Imvula would benefit from the potential returns on its equity investment and partner with Ellies on socio-economic development programmes in communities where Imvula was active.

Imvula was founded in 2009 by Dr Taddy Blecher as a B-BBEE development trust to support the youth beneficiaries of the Maharishi Invincibility Institute (MI).

MI aims to provide talented but historically disadvantaged black youth with access to quality tertiary vocational education and a holistic structure to support their education and developmental needs.

This was provided through access to quality education, self-development, industry qualifications, nutritional support, mentorship, work experience and job placement with Accenture, Absa, Bryte and Manpower. Since its inception, the programme has placed more than 19,000 people.

Imvula and its trusts have equity agreements with 23 entities, including Fleishman Hillard, Manpower Group SA, Bryte South Africa, Nahana Group, Experian-Compuscan, Opentext and Instinctif Partners South Africa.

In February of 2021, Ellies Holdings decided to liquidate its embattled manufacturing segment, Ellies Industries, with 148 jobs lost in another blow to South Africa’s shrinking manufacturing sector, as it continues to turn around the group’s fortunes.

“The transaction will see Imvula invest US$1.3 million of its capital to acquire more than 185 million ordinary Ellies shares at 10 cents a share, representing a 23 percent stake in the company”

Ellies said the major lines produced by Industries, and which are largely sold to Electronics, consist of products related to satellite connectivity and associated electrical products, which Electronics is now in a position to procure externally at a lower cost than if manufactured by Industries.

Shaun Prithivirajh, the chief executive of Ellies, said in an interview that “It had been a very painful decision which affected 148 jobs. However, they could no longer carry the loss-making unit.

This came as the South African manufacturer, importer, wholesaler and distributor of lighting, electrical and solar products sunk deep into the red during the year ended April 2020 as losses widened by 709 percent.

The group blamed challenges imposed by the Covid-19 pandemic coupled with the stagnant economy for its fortunes.

The group’s total comprehensive loss was R196.1million (US$13.4 million), 538 percent higher than the R30.7m (US$2.1 million) loss a year earlier.

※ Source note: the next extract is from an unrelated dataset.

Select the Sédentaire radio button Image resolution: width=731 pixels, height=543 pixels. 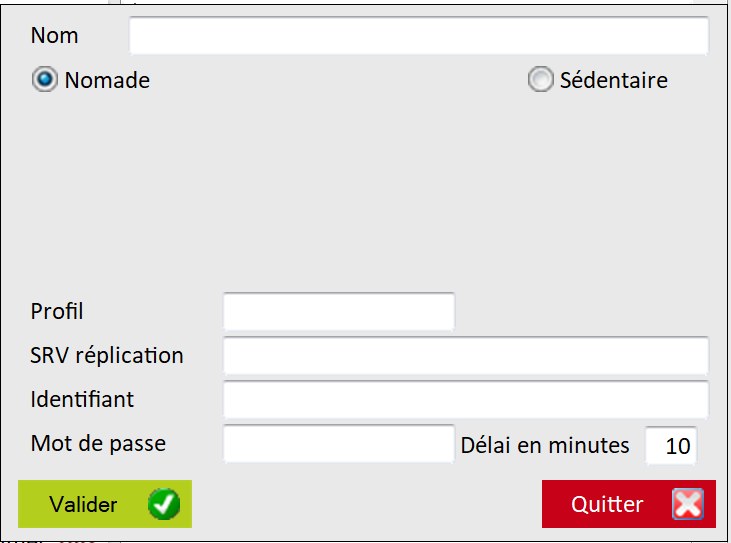pos(540,80)
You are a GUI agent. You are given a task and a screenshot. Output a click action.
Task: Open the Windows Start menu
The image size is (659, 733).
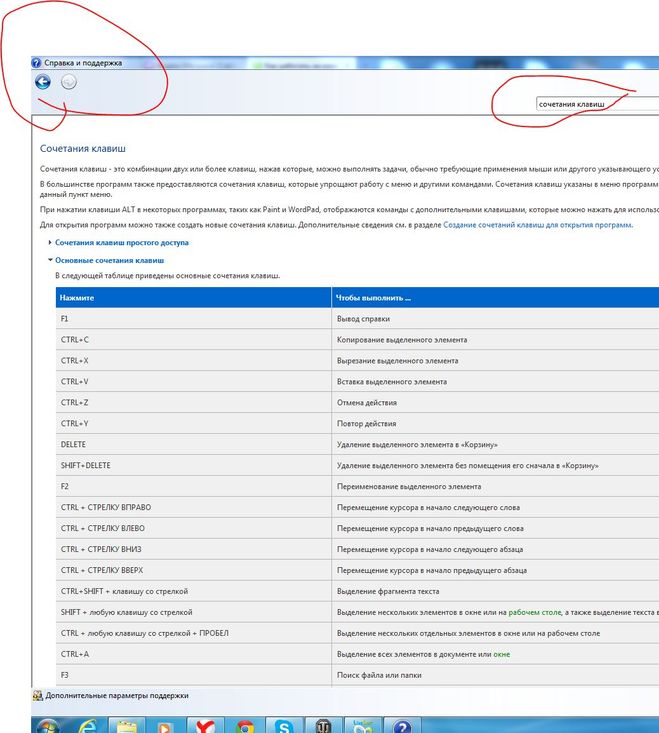click(42, 725)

Ellies said that major contributions to the loss were a R97.7m (US$6.7 million) decline in revenue between March and April 2021 due to the national lockdown imposed to contain the spread of Covid-19 in South Africa, with associated gross profit falling R26.4m (US$1.8 million).

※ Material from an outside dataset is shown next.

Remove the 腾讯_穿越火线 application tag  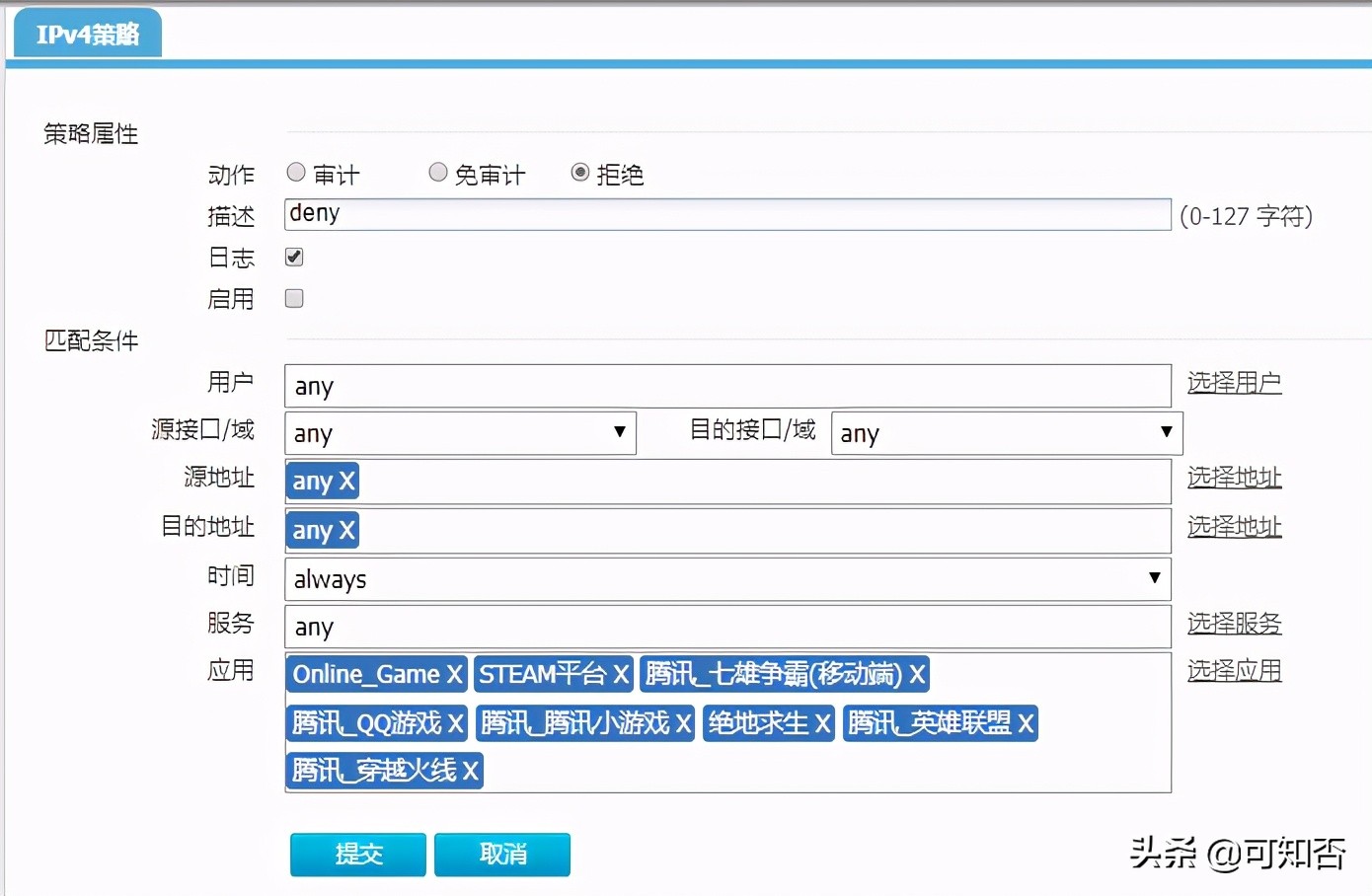[471, 771]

The group impaired goodwill of R51.4m (US$3.5 million), incurred R20.6m (US$1.4 million) in restructuring costs as a result of the migration of the Joburg warehouse to a third-party logistics supplier, including retrenchment costs of R18.3m (US$1.3 million).

Ellies also wrote off R49m (US$3.4 million) in obsolete inventory, impaired R12.3m (US$843,332) in investment properties as well as a write-off of previously recognised deferred tax assets of R16.3m (US$1.1 million).